Shadow Tactics: Blades of the Shogun Review (Aedako)
I was on the fence on whether to recommend this game or not. I ultimately chose to recommend it based on the summer sale price — it is a worthwhile game for less than $10. I definitely would not recommend it at the full price of $40. It is a solid game with good production values, but has major flaws in terms of replayability and fun.
Shadow Tactics is a stealth game set in Edo Japan. You simultaneously control up to five characters trying to sneak their way through 13 missions taking place in highly-detailed historical set pieces. Your characters are outnumbered and outgunned, so they have to use a variety of tricks to slowly weave their way through a gauntlet of trigger-happy guards.

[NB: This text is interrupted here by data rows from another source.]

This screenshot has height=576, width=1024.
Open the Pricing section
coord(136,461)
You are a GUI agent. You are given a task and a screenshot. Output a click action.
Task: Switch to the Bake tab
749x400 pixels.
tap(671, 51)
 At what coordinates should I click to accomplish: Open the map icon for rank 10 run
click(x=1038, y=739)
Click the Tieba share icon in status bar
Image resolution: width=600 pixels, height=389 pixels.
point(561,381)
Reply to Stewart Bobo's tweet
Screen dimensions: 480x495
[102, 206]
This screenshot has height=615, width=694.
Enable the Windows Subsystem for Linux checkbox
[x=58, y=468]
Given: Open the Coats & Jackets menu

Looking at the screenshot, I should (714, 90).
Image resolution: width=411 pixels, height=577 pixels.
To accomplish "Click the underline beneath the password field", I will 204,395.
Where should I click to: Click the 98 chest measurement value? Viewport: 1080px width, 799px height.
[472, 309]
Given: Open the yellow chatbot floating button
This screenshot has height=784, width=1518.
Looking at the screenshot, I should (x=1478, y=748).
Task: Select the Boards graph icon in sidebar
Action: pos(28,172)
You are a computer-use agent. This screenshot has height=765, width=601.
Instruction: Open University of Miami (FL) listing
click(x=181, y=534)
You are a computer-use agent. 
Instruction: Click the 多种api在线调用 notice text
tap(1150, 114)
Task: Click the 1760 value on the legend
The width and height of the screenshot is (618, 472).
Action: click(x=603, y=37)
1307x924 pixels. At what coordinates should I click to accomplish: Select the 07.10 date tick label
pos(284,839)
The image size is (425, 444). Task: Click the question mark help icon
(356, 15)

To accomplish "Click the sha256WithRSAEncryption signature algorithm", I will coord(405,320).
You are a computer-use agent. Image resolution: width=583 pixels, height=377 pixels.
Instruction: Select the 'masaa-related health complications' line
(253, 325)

This game is hard. It is unfair, rage-inducing, and will have you swearing out loud. Your characters have brought swords to a gun fight, with predictable results. If a guard spots you they will instantly get a shot off, shaving off 25% of your health and momentarily stunning you, and they reload almost as quickly as you recover. If you happen to be in firing range of two or more guards when one spots you, the mission is effectively over. This wouldn't be so bad, except most enemies like to stand around in triangles staring at each other, so taking down one means alerting two others. All too often you will kill what appears to be an isolated sentry, only to discover he is being watched by another hidden behind a piece of terrain.
Furthermore, this game punishes you for playing bad — each time you are spotted, the level becomes harder. A single guard seeing you or a dead body will instantly alert every enemy within a two screen radius, along with half a dozen new guards who spawn from nearby buildings. Aggravatingly, the newly spawned guards do not go away after they get bored of searching for you — they start patrolling and become a permanent addition to the map. Earlier maps can even spawn samurai, who you don't have the means to defeat yet, so you now have to deal with invincible enemies wandering around.
The creators seem to have realized how unfair the game is, so they put in emulator-style F5 and F8 quicksave keys to let you brute-force your way through levels. Unfortunately, they also put a quicksave button on the edge of the screen, right where you will be frantically clicking to run away after being spotted. God help you if you accidentally click it 100 minutes into a two hour mission.
In terms of playable characters, you get three ninjas, a samurai and a sniper. The ninja-type characters play mostly the same, have the greatest mobility — jumping up to rooftops and swimming underwater — and make up the bulk of the game. The samurai is a beast, able to mow down a group of enemies with a single attack, is the only character with enough health to tank a few hits, can effortlessly carry two bodies, and is the only character who can solo the fearsome samurai enemies — so of course, he is also a magnet for bad plot-related things happening to him and is the character you get to use the least. The sniper is just terrible — the elderly cripple isn't able to carry bodies, makes a ton of noise while moving around, and is able to take down fewer than half a dozen guards before running out of ammo and becoming useless for the rest of the mission. You rarely get to use all five characters in a mission; more often, it's two or three.
Disappointingly, nothing you do has any impact on the story. Each of the characters has a non-lethal attack, but there is no reason (except optional achievements) to use them — it's actually a bad idea because knocked out guards will immediately raise an alert when they wake up. There are unarmed civilians on every map, but the game gives you no reason to not indiscriminately slaughter them — if you don't, they'll just snitch on you to the guards. In a mission where your characters have been framed for a crime and have to sneak through a military camp of their former allies, they will complain the first few times you kill somebody, but even if you systematically murder everyone on the map, they are absolved of any wrongdoing with exactly the same dialog as completing the mission with zero casualties. In another, you are supposed to steal documents from a high-ranking official without killing him, but even if you knock him out and toss him into your getaway wagon, the story happily ignores your off-script actions.
Gameplay is a bit janky. Sometimes you'll try to sneak up behind a guard to kill them, only for your character to ignore the kill command and wander in front of the enemy, dancing uselessly in place while they get shot in the face. Other times you'll try to quickly pick up a body before a patrol catches you, only for the game to decide that what you're really trying to do is jump down into the courtyard full of enemies. Skipping cutscenes can glitch characters into standing around where they're not supposed to be, breaking their AI and soft-locking the game if you attack them. I have witnessed dialog getting stuck in a loop for the entire mission. Controlling more than one character at a time is rarely a good idea, so you'll often find yourself clearing the map with one character while the rest lounge around at the start.
If there is one thing that redeems this game, it is the (English dialog version) characterization of the feral teen ninja Yuki. She will steal your heart with her innocent quirks of anthropomorphizing inanimate objects and cheerfully committing first-degree murder, all while sounding distinctly British among dozens of fake Japanese accents. When you have pressed F8 for the twentieth time in two minutes, if nothing else, keep going for her sake.